◆ WHAT IS REQUIRED:
Pull together every line in the items below that contains the string "width", and copy each of those lines in full.

◆ ENTRIES SHOWN:
========

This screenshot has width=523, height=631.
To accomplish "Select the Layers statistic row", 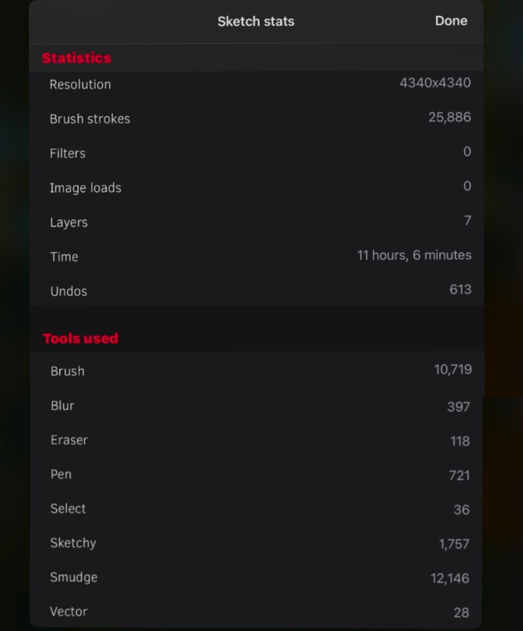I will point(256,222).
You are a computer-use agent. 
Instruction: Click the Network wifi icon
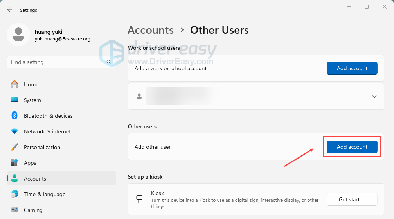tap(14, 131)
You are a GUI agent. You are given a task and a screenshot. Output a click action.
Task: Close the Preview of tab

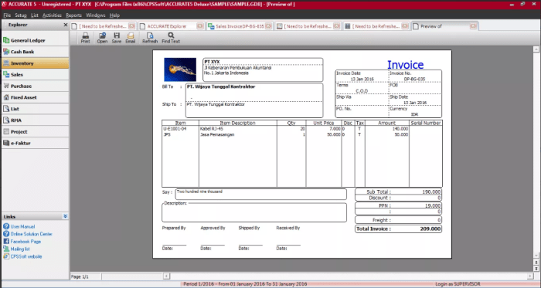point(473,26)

========

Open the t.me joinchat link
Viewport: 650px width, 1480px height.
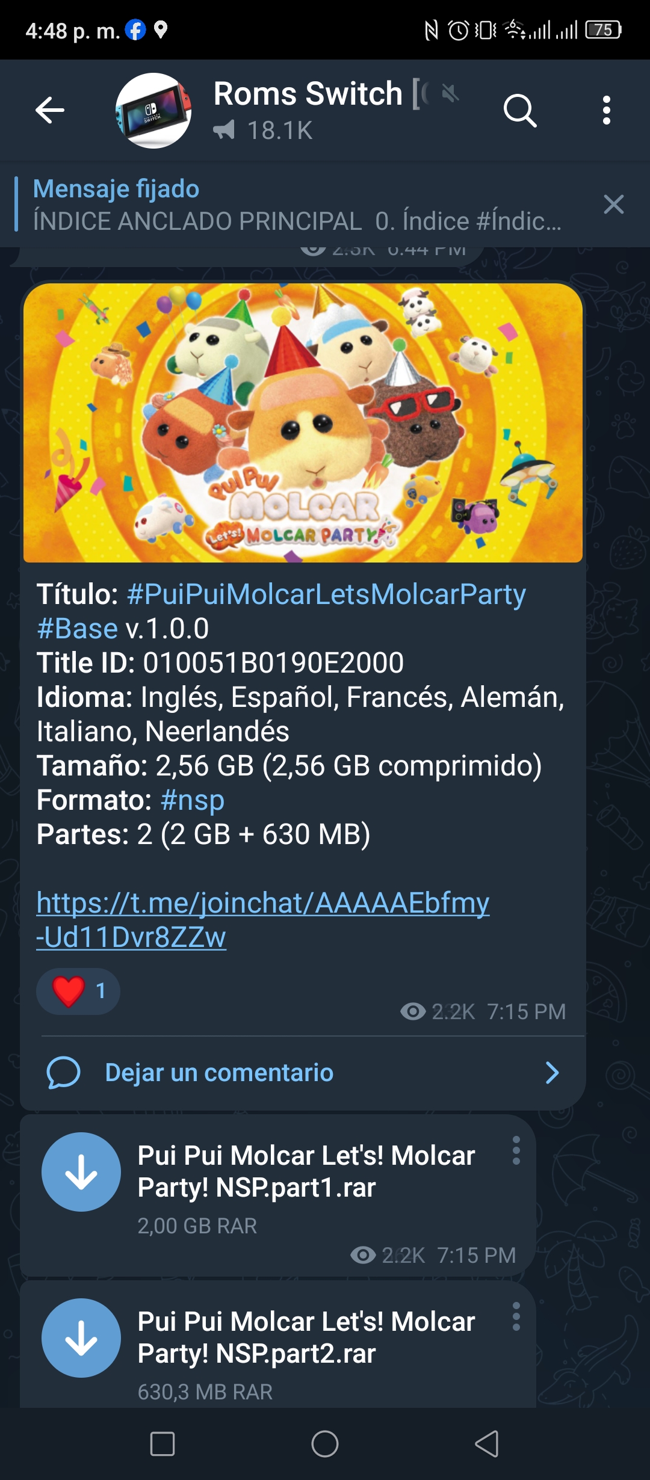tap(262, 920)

========

◆ PROBLEM SOLUTION:
This screenshot has width=523, height=631.
Viewport: 650px width, 1480px height.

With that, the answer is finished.